Look for mileage costs, insurance, depreciation, maintenance and other costs make up the total cost of ownership.

I used consumer reports for this information. There was a great article about how much it cost to drive different models including all that math.



Check with local mechanics which cars they drive and dealers the buy from. Tell them your budget and needs and you'll find they're pretty consistent in their recommendations.

Also, don't overlook dealers in favour of buying direct from owners, both have pros and cons.

Dealers have to allow you to return the vehicle within a certain time frame, their name is also on the line. Some offer warranties to fix anything that goes wrong in the first x years. Do your research, but for old cars this can be a valuable saving. Also, some dealers offer to provide you with parts at cost for the life of the vehicle, also potential savings.

Don't go in on a Saturday, do go in near the end of the month. Go back several times, compare, negotiate.


Edmunds.com has a really cool guide that calculates some of these intangibles for a wide swath of cars under their True Cost to Own Ratings section.

I highly recommend it.


No one has said this specifically yet, but you're more likely to avoid the kinds of problems that concern you by choosing makes and models of vehicle that are known to be reliable. Honda is well-known for the reliability of their cars, so definitely consider them. @MrChrister mentioned Consumer Reports--they are an excellent resource for buying new and/or used cars.
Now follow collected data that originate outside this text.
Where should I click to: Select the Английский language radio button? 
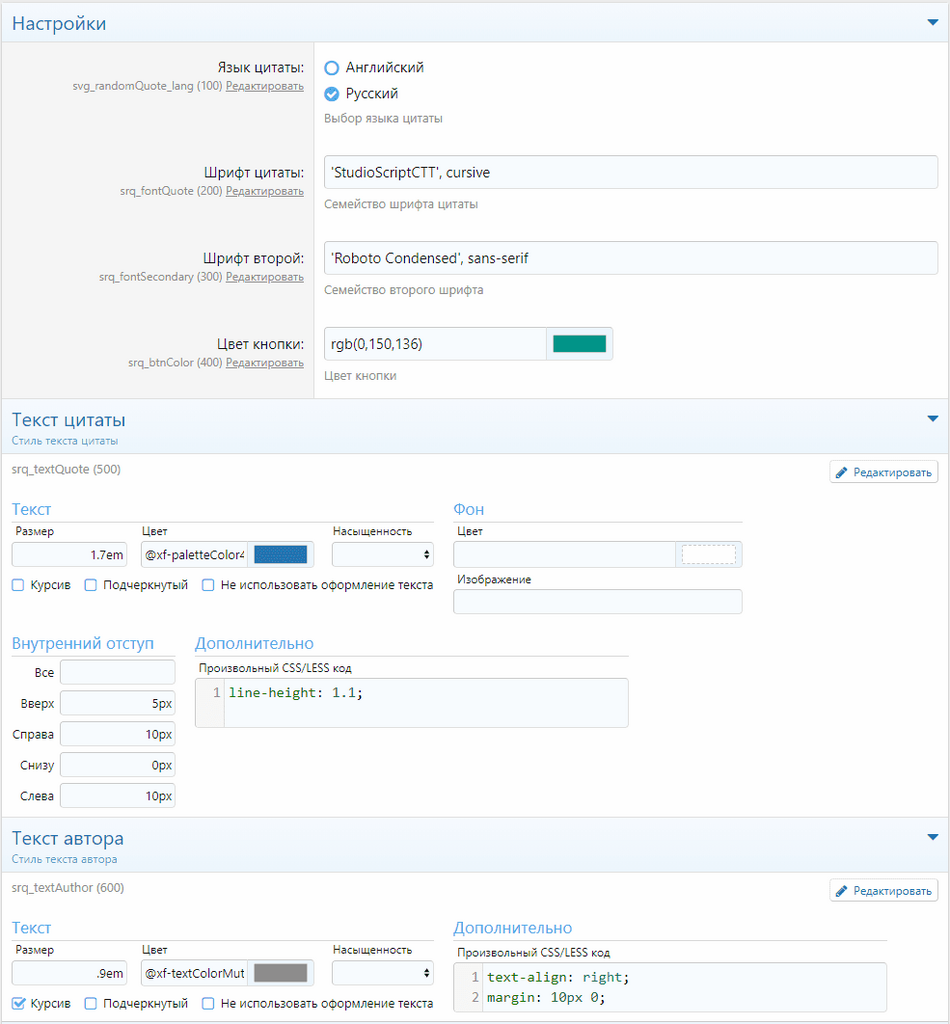(x=332, y=68)
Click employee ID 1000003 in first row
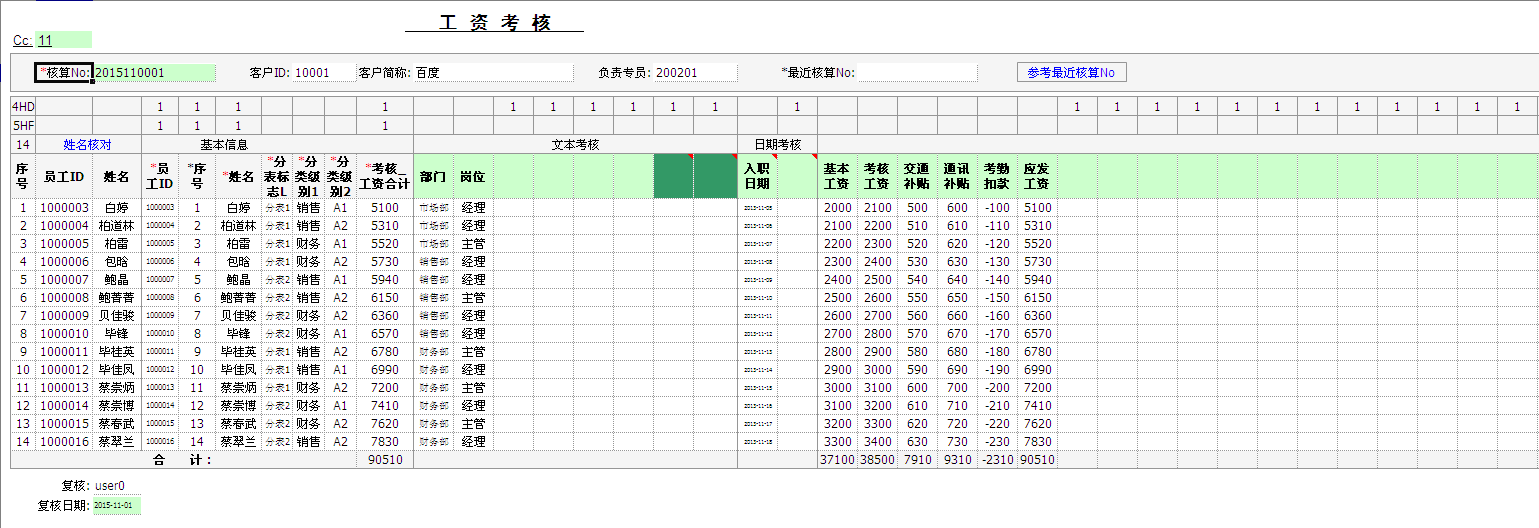The height and width of the screenshot is (528, 1539). (x=64, y=208)
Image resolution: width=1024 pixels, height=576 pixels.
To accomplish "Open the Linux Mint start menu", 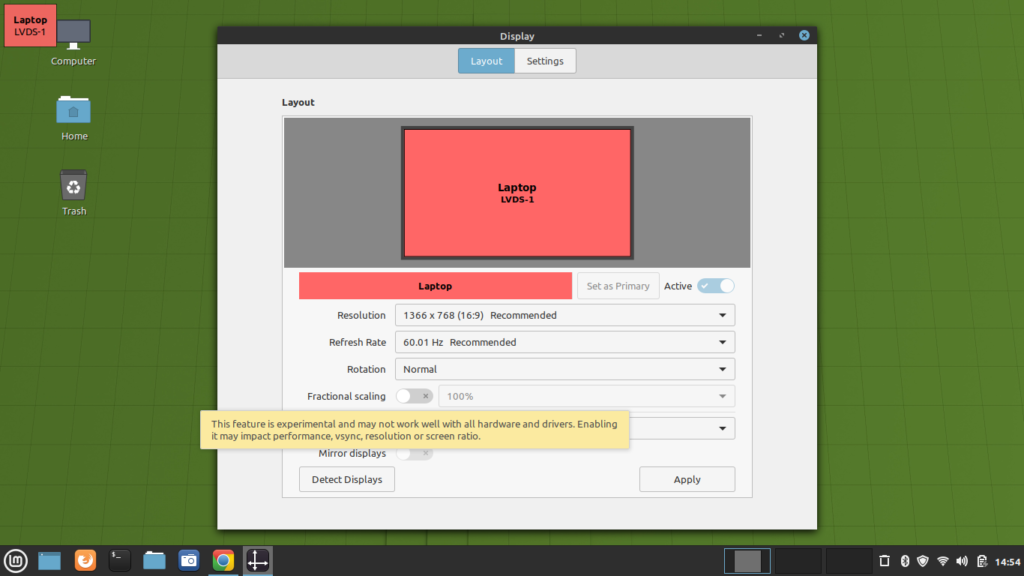I will click(x=15, y=560).
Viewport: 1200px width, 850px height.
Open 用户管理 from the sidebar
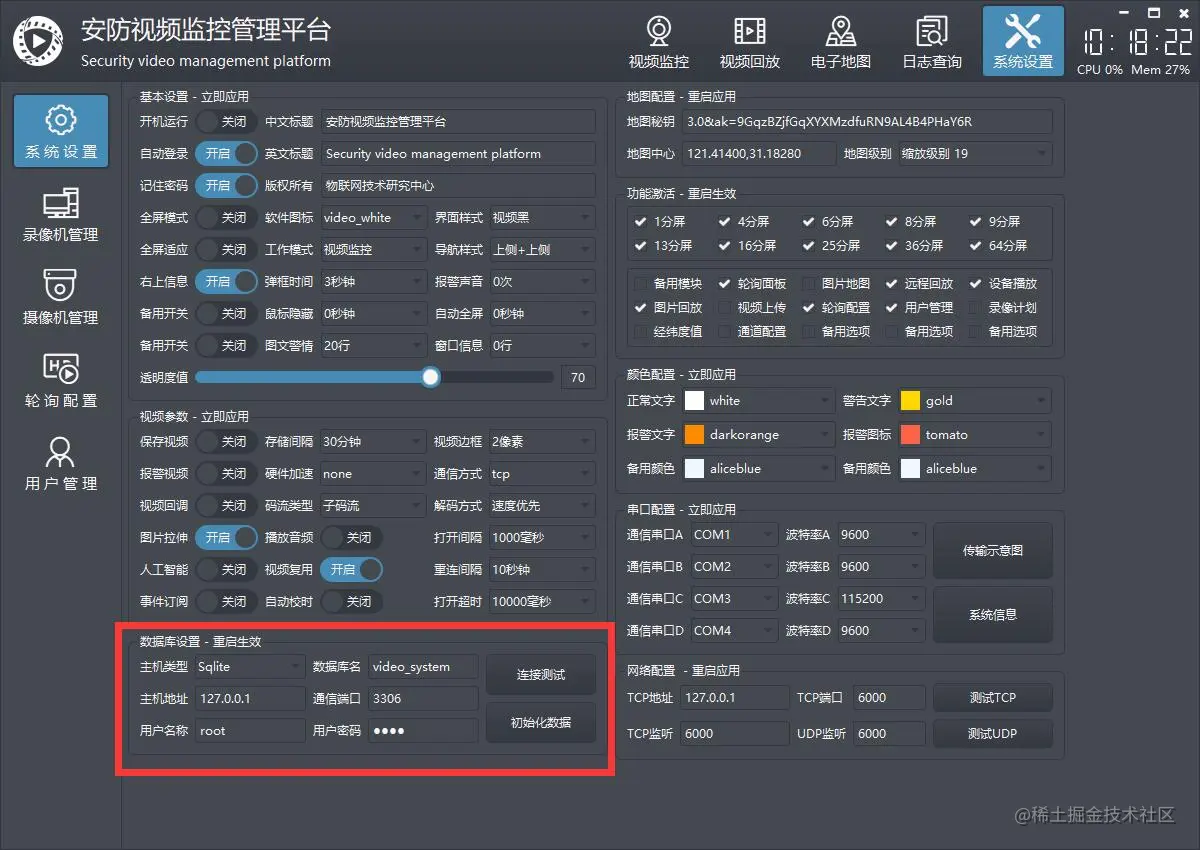[x=62, y=462]
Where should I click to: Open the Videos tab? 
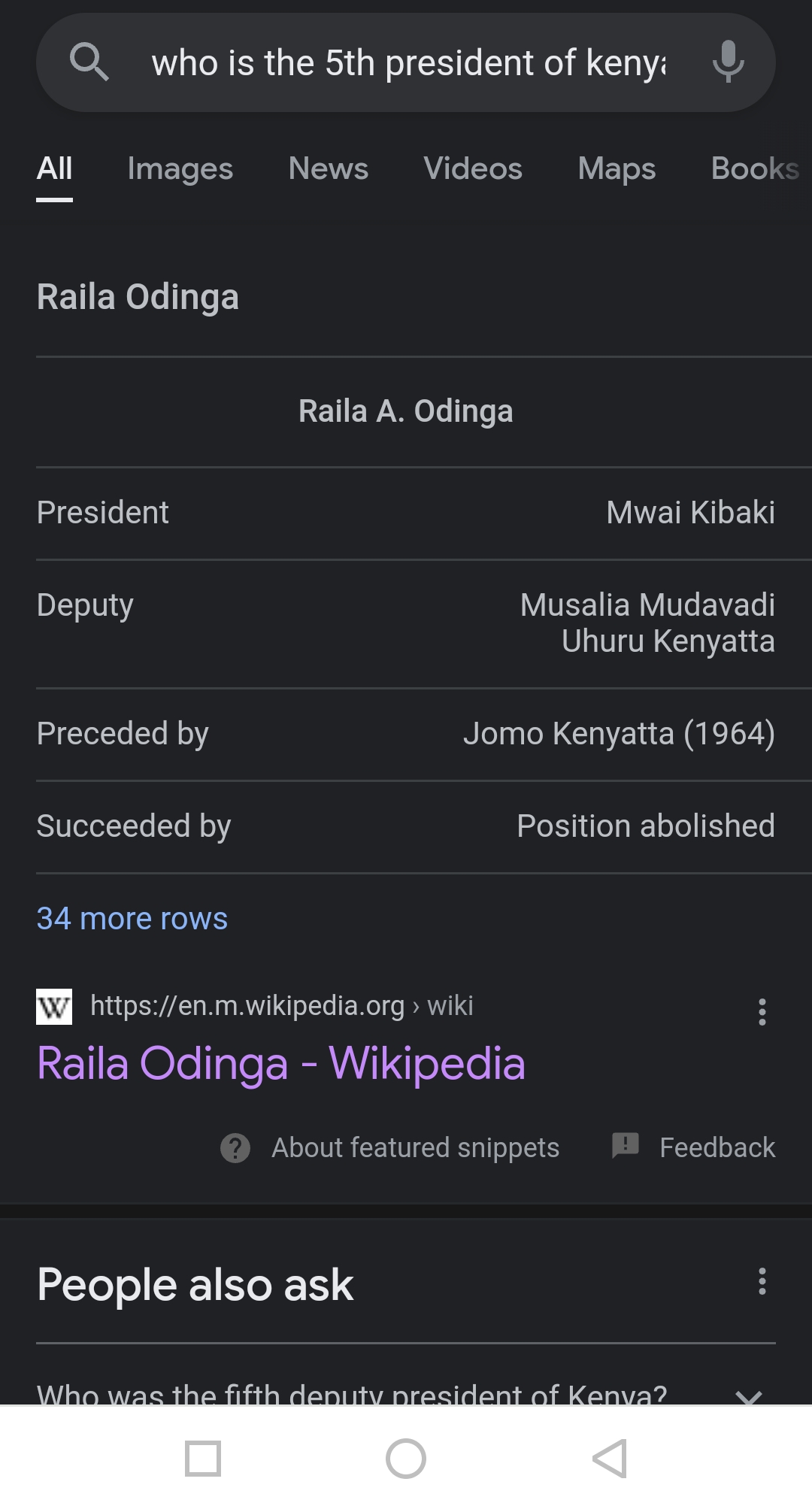pyautogui.click(x=473, y=168)
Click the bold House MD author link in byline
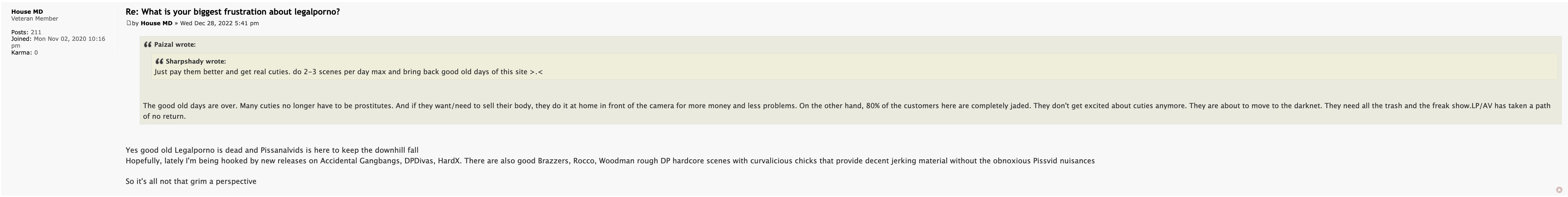The width and height of the screenshot is (1568, 197). pyautogui.click(x=156, y=23)
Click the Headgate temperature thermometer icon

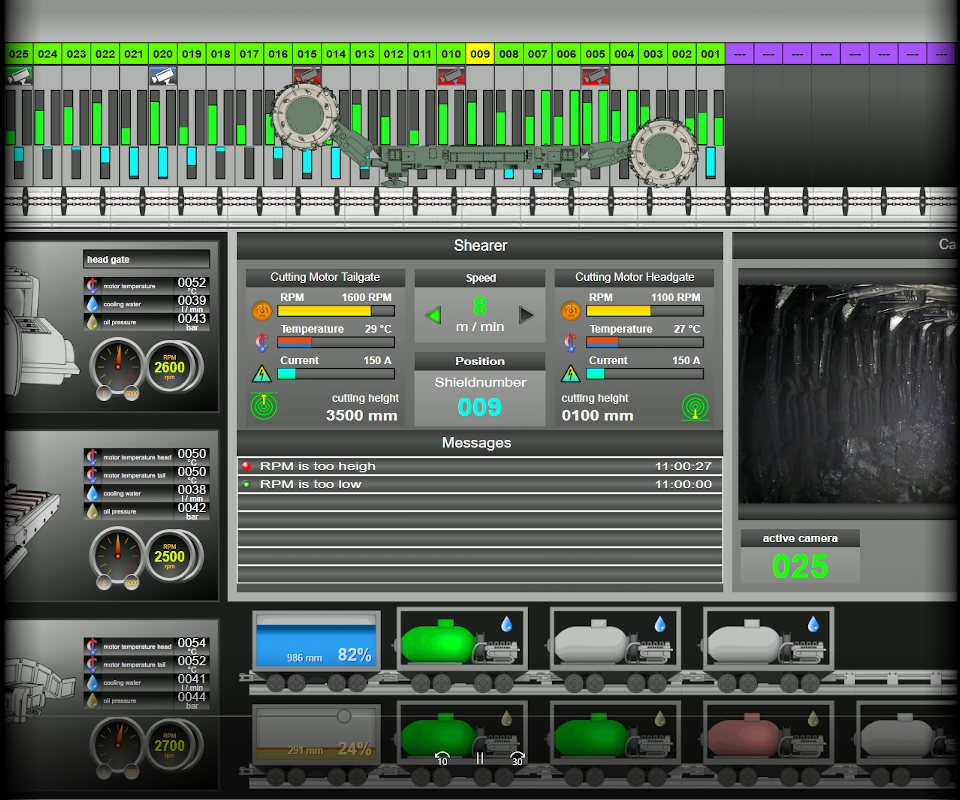point(570,342)
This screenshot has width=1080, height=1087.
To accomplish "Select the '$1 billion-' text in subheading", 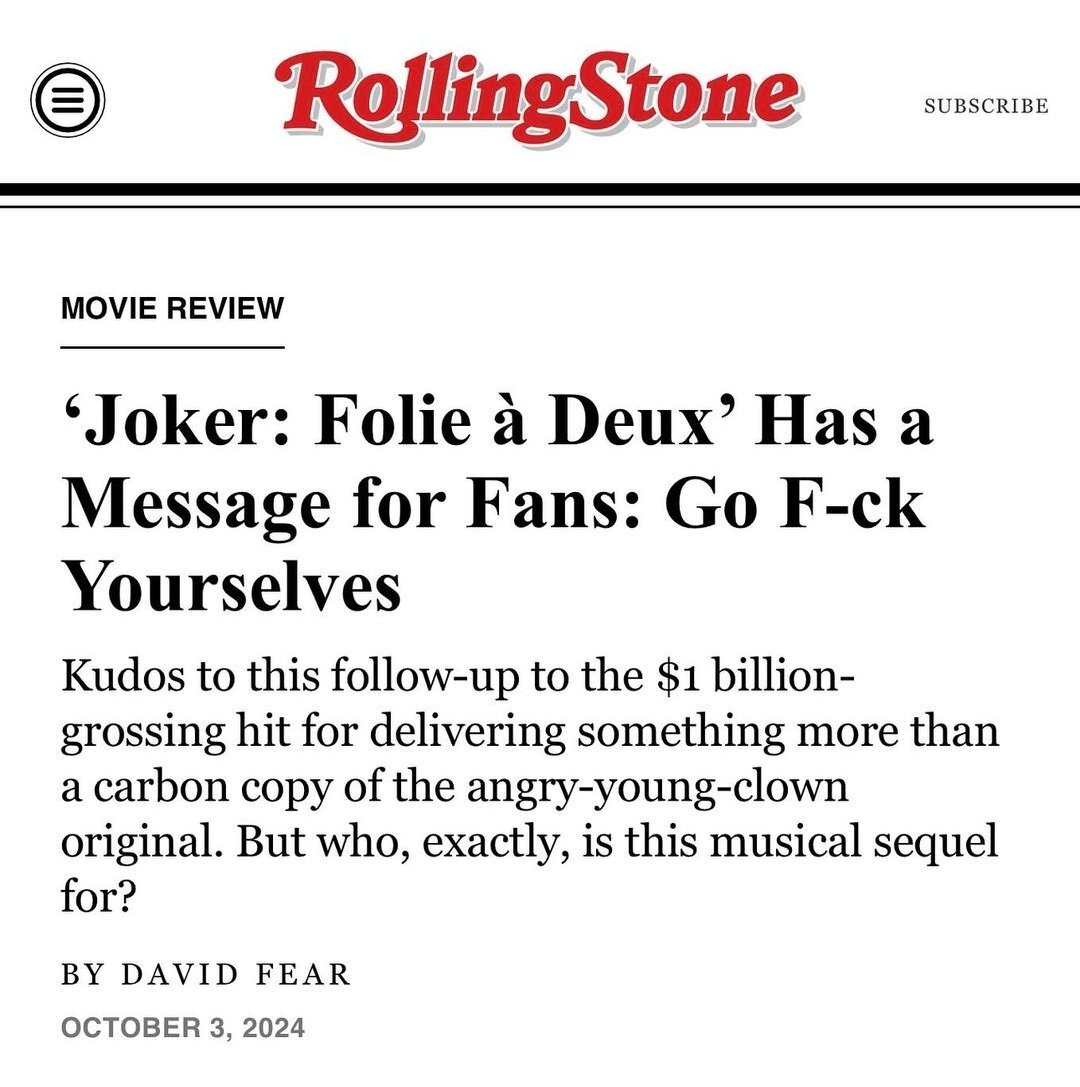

@Natashska made a great point about dealers vs. private sellers. To that point I'll add the following:

  • Consider buying demo models of new cars. These typically have 2k-6k miles on them since dealer employees drive them, and/or use them for test drives. They aren't "used" in the technical sense since they haven't been sold yet, but the amount of usage they've had means you could get a nice break on the price.
  • Going to a dealer near the end of the month really does help. They tend of have sales quotas they're trying to reach and are more flexible in dealing as a result. This tactic (and a good friend) saved me around $3000 on the car I bought in 2006.